Banker objections. Those of us opposed to Ben Bernanke’s quantitative easing scheme could take solace from a new report issued this week. Bloomberg is reporting that members of the Treasury Borrowing Advisory Committee (TBAC)—made up of high-level executives at Wall Street's biggest investment banks and asset managers—warned the Federal Reserve Board chairman that farmland, junk bonds, and mortgage real estate investment trusts were overvalued because of the “free money” the Fed was pouring into the markets. TBAC opposed the Fed's third round of quantitative easing when it was announced in September. According to Yahoo Finance, TBAC warned of “distorted bond prices resulting from the Fed’s purchases, limited impact on the economy, and ‘uncertain effects’ from an eventual unwinding of the balance sheet, including ‘risks to price and financial stability.’” For more on Bernanke and his quantitative easing program, see the profile I wrote in a recent edition of WORLD.
Prayer in schools—again. School officials cancelled two sixth grade graduations at Arkansas’s Riverside Unified School District after a parent objected to prayer being a part of the ceremony. In fairness, the school district had considered canceling the graduation anyway. According to district Superintendent Tommy Knight: “Those campuses for the last several years had discussed whether we should continue with sixth grade graduation or not. When [this controversy] came to my attention, the board and I decided to go ahead and discontinue sixth grade graduations.” The controversy began when the school received a letter from the Freedom From Religion Foundation, a Wisconsin-based nonprofit with a mission to educate the public “on matters relating to nontheism, and to promote the constitutional principle of separation between church and state.” In 1992, the U.S. Supreme Court ruled that public schools cannot sponsor prayer at graduation ceremonies, saying such prayers violate the establishment clause of the First Amendment. However, students can express themselves during graduation and that expression can include student-led prayer.
The Left gets it. More than half of Fortune 500 companies have policies that actively promote abortion and homosexuality, according to the Biblically Responsible Investing Institute (BRII). Yet, few Christians go to the trouble to find out who these companies are and refrain from investing in them. Not so on the Left. Divestment has become a common and effective strategy for getting corporations to change policies. According to NPR, “In the 1980s, students enraged about South Africa's racist Apartheid regime got their schools to drop stocks in companies that did business with that government. In the 1990s students pressured their schools to divest in Big Tobacco.” Today, NPR said, “Student activists are targeting a mainstay of the economy: large oil and coal companies.” They’re targeting companies like Duke Energy, which operates coal-fired power plants, and coal producers. So far, the results have been limited, but if history is a guide, it’s a strategy that will work for them, and could work for Christians who are willing to put their money where their mouths are.

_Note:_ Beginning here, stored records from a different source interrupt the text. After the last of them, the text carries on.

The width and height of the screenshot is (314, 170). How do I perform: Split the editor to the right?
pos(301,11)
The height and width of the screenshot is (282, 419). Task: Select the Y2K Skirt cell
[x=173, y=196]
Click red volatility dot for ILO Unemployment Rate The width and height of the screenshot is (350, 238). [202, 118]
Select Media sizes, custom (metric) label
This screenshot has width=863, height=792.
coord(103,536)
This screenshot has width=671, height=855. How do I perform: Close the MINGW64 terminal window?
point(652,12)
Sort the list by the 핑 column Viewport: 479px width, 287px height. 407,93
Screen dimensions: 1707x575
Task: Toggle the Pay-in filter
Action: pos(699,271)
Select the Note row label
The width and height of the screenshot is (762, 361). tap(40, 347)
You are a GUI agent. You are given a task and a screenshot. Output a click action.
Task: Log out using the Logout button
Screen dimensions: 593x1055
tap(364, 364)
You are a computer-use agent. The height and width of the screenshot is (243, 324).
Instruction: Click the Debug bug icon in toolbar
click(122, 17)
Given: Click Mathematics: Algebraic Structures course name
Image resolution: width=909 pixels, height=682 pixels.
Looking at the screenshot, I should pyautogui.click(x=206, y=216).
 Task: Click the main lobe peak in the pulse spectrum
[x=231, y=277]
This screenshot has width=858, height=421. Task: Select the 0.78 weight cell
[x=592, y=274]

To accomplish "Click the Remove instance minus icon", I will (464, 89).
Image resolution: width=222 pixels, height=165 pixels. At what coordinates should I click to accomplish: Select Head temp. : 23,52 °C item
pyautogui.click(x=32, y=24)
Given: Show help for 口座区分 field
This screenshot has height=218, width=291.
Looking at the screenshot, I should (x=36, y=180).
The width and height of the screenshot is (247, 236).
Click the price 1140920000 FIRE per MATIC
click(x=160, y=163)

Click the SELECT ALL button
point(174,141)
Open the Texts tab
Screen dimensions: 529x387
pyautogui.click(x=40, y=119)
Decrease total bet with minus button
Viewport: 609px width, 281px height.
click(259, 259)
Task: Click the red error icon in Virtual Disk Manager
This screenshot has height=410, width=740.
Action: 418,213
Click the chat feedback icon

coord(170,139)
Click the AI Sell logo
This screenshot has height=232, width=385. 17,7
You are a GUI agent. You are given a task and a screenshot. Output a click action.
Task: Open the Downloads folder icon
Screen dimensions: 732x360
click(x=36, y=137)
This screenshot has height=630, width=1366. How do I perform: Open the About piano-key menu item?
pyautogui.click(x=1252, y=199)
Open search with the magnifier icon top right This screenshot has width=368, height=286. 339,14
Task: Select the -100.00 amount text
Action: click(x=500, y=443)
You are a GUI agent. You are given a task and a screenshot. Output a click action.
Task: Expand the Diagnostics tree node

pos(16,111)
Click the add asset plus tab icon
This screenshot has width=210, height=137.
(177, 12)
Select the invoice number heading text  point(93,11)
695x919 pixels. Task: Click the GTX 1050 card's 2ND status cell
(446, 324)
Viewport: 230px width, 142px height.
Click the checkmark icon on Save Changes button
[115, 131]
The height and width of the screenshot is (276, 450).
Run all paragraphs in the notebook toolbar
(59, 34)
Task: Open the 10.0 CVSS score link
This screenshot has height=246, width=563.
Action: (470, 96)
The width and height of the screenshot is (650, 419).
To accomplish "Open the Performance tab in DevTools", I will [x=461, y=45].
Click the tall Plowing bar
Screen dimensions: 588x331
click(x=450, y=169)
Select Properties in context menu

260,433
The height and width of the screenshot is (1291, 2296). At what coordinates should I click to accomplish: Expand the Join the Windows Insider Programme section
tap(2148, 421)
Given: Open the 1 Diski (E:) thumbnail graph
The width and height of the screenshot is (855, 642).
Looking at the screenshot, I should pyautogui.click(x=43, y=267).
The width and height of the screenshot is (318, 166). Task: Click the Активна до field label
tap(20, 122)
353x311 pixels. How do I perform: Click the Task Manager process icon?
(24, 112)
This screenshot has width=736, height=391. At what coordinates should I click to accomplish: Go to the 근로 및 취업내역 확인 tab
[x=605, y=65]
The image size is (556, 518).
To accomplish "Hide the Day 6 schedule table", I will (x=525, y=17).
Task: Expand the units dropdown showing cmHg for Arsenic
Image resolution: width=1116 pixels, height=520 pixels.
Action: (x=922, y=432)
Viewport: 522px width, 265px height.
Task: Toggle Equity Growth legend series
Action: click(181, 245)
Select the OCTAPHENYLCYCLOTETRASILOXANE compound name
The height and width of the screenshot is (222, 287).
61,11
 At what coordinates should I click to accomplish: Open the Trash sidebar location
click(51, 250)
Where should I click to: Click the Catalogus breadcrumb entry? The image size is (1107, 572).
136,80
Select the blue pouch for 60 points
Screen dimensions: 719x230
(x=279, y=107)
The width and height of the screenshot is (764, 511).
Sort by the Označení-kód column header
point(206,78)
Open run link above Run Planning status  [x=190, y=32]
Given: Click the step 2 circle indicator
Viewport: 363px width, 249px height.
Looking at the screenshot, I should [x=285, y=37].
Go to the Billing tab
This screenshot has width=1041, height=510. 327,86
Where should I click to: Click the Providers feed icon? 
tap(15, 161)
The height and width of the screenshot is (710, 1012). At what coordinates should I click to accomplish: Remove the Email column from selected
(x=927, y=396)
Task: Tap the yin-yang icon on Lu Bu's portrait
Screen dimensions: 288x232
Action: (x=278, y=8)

Southern letters. I take a break from the normal news to note that May 10 is auspicious for those of us who pay attention to Southern literature. On this date in 1990, Walker Percy died. Percy was a literary late bloomer. He started his career as a doctor, but an illness of his own forced his retirement, and he turned to writing. He published his first novel, The Moviegoer, in 1962, and it won the National Book Award. Other excellent novels followed, assuring Percy’s position as a key figure in 20th century American fiction. Also on this date in 1994, Cleanth Brooks passed away. He is less well known, but likely no less important. Brooks was a literary critic and editor, co-founding (with his friend Robert Penn Warren) the influential Southern Review. His insightful readings of William Faulkner, Flannery O’Connor, Eudora Welty, T.S. Eliot, and many others helped readers see the greatness of these writers. Brooks was a key figure in a literary movement known as “New Criticism,” a label he personally disliked. New Criticism emphasized “close reading” of literary texts rather than modernist or post-modernist approaches such as post-structuralism and deconstructionism. The New Critics brought a degree of sanity to increasingly chaotic, surreal, and nihilistic graduate programs in literature. I would also add that I, while in graduate school, had the chance to spend some extended time with Mr. Brooks, and I found him to be a wise and inspiring teacher, and one of the nicest Christian gentlemen I’ve ever met.